WHAT IS EXPECTED -> Please output exactly the lines that run from the line with "Instruction: Expand the" through the final line of the data, inclusive, and nothing more.

DATA TO PROCESS ->

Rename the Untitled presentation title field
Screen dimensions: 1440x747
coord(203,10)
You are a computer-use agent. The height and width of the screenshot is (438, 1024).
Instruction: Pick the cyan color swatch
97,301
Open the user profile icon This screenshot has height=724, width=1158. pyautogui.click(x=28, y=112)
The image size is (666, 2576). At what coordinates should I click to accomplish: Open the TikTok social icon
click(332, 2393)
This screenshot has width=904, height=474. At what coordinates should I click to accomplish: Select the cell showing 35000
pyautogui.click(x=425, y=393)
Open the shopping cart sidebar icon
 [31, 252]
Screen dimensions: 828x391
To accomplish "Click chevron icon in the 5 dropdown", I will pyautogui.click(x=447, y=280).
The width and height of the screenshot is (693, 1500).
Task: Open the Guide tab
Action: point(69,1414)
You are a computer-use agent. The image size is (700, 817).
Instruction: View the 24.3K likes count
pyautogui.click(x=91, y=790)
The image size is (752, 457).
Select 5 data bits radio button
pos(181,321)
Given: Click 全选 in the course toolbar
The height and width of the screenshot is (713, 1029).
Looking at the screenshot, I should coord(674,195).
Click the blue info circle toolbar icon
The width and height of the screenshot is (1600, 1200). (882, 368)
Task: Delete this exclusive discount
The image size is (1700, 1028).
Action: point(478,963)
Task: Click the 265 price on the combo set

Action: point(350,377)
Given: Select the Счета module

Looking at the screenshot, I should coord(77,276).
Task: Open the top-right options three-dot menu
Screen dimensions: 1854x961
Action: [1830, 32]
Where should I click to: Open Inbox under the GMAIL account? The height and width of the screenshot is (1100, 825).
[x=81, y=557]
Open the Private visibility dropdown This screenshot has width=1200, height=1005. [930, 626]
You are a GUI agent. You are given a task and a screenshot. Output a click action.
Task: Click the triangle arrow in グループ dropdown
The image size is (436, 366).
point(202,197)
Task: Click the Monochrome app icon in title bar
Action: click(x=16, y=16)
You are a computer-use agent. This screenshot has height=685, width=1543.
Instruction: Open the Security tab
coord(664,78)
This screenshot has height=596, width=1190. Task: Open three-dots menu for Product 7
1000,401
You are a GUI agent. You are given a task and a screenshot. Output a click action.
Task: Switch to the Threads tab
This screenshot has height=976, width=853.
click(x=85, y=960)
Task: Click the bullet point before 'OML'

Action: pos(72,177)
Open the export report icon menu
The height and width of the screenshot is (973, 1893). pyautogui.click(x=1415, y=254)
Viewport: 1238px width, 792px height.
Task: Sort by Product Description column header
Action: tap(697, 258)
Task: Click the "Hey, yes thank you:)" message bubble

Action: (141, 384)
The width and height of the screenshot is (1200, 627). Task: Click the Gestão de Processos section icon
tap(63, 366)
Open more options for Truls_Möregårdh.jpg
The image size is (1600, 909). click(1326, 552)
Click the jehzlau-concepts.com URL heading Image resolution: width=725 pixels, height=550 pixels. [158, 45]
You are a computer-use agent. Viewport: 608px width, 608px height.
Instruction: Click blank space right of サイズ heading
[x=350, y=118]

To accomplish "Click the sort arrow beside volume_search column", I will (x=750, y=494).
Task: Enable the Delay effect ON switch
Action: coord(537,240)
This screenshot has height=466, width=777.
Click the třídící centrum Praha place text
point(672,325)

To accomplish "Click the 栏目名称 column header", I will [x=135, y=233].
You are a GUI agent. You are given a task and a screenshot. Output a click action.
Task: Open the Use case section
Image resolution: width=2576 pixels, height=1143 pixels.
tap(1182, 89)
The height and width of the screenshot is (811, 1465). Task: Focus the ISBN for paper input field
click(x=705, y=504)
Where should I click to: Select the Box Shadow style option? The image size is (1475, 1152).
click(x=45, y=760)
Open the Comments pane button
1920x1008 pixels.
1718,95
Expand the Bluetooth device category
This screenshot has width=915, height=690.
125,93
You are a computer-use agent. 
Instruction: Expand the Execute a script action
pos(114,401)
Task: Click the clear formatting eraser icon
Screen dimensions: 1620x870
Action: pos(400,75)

RESULT ->
Instruction: Expand the Execute a script action
pos(114,401)
Task: Click the clear formatting eraser icon
Screen dimensions: 1620x870
Action: pos(400,75)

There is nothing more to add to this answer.